After watching Fatima grow tongue-tied and seeing the people get angry at her, it now seemed even less likely that I would be allowed to live a whole month. But I knew that no matter how many debates I faced, I could approach them with confidence and courage. Islam was full of holes, and God had my back. I had never been more certain of anything in my life.
I trust you completely, God, I vowed in my bedroom later that night. I will shout the truth about you and about Islam as loudly as I possibly can.
†
When I walked into the meeting room the next day, I held tightly to the Scripture I’d been reciting in my head: “When you are brought before synagogues, rulers and authorities, do not worry about how you will defend yourselves or what you will say, for the Holy Spirit will teach you at that time what you should say.”[18]
Even though the passage was one of my favorites, it hit me with all the force of a hurricane when it came to my mind in the early-morning light. It banished any traces of anxiety and filled me with the knowledge that I was right where God wanted me to be.

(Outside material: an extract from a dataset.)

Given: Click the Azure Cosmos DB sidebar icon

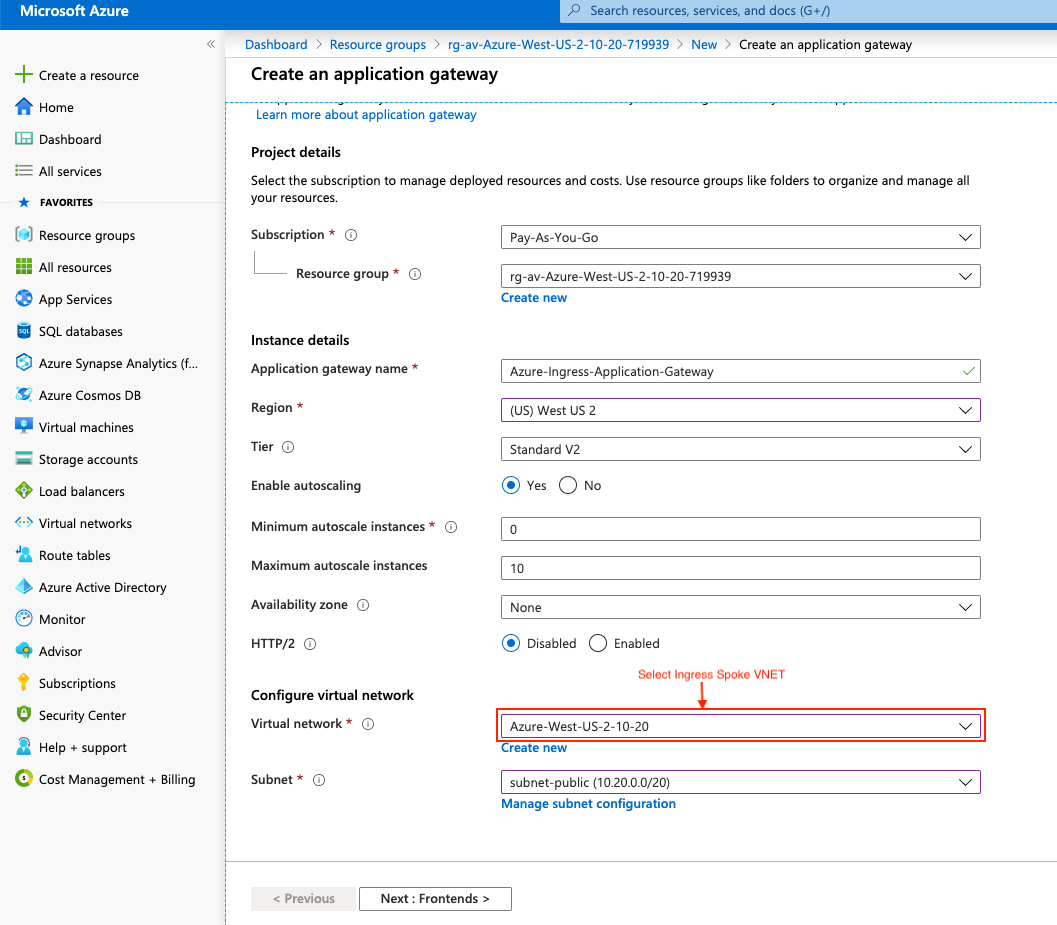Looking at the screenshot, I should tap(22, 394).
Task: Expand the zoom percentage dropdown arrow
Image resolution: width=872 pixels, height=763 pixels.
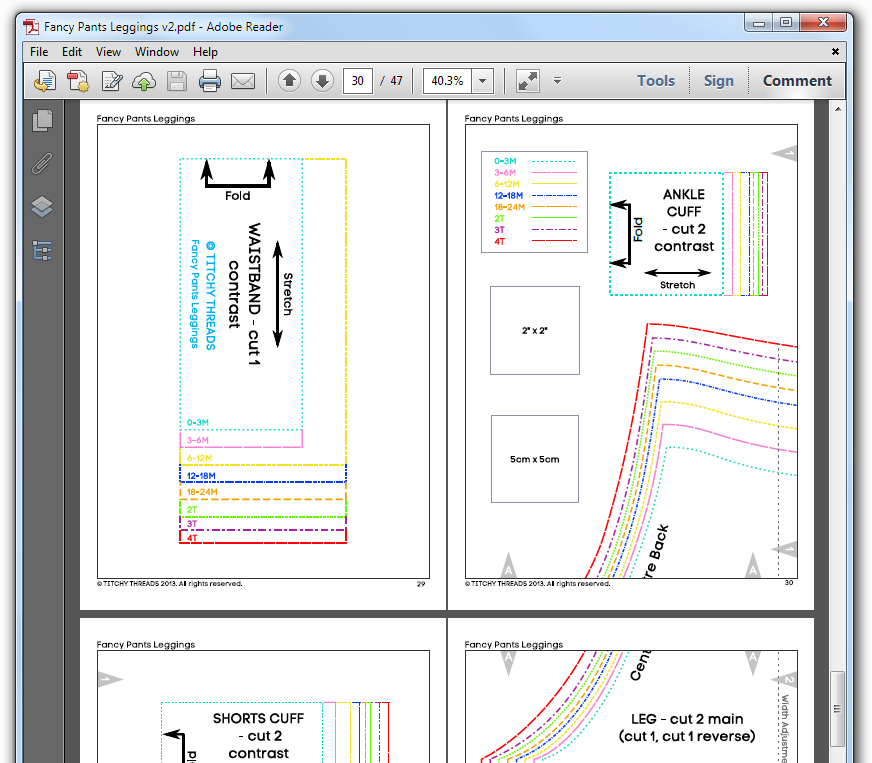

A few hours later I watched the cleric arrive. He was a heavyset gentleman, probably younger than my father, but with an air that suggested he thought he was the wisest man who had ever walked the earth. People scuttled out of his way as he swept in. With his brow furrowed in mock concentration, he nodded at the men in the room with the longest beards.
Even before he reached the front, he threw his arms out wide and started speaking. “My dear, my beloved daughter.” He looked at me briefly before turning to face the rest of the room. “You were blessed to be born into Islam. Did you know that Hazrat Jesus wished to be born a Muslim like you? The Christians who live among us are so unworthy and poor that some of them are working to clean our roads. Christians are the sweepers, the ones who carry out the lower-level jobs that no true Muslim would ever want. Why would you want to join them?”
He held up his hand and nodded at the murmurs of approval.
“Sir,” I said, “I’m glad you’re here, and I hope you can answer a question that has been troubling me for some time. Why are there s
o many Muslims standing on street corners throughout the city, begging for money or food? And why do they always say, ‘Give to me in the name of Allah’ or ‘Give to me in the name of Muhammad’?”
“My daughter, on the day of judgment, there will be no flesh on the skin of those beggars. It is written in the hadith that Allah will not give a single look to those people. He will hate them and will turn his face from them.”[19]
“You are absolutely right. I, too, have read that hadith. But it is also written that no one earns his food better than the one who works with his hands, like David the prophet of Allah. Do you know that hadith? It’s reported by al-Bukhari and others. I can find it for you if you like.”
He stood in silence, his face frozen.
“Let me show you the reference,” I said, reaching for the hadith I had brought with me.
“Yes, yes!” He was unable to keep the frustration from his voice. “There’s no need to read it out loud. It is written as you say.”
“Then surely that means that the Christians who work with their own hands are blessed, correct? They choose not to beg, but to clean and sweep. According to these texts, they are the ones who will be so close to Allah that there is no gap between them. According to what you have shown us, these Christians, though they are poor, will be the ones Allah will want to look at, not the Muslim beggars you say he will despise. So tell me, isn’t it the Christian poor who are blessed rather than the Muslims?”
Again, the cleric was mute. All his bravado and arrogance had evaporated. But I was not finished. “There’s one more thing I want to ask,” I said. “You claimed that Jesus wished to be born into a Muslim nation. Did you know that the Qur’an says Jesus ascended to heaven alive?[20] It explains that he will come back again at the end of days. So without his return to the earth, there will be no end—no day of judgment. Isn’t that right?”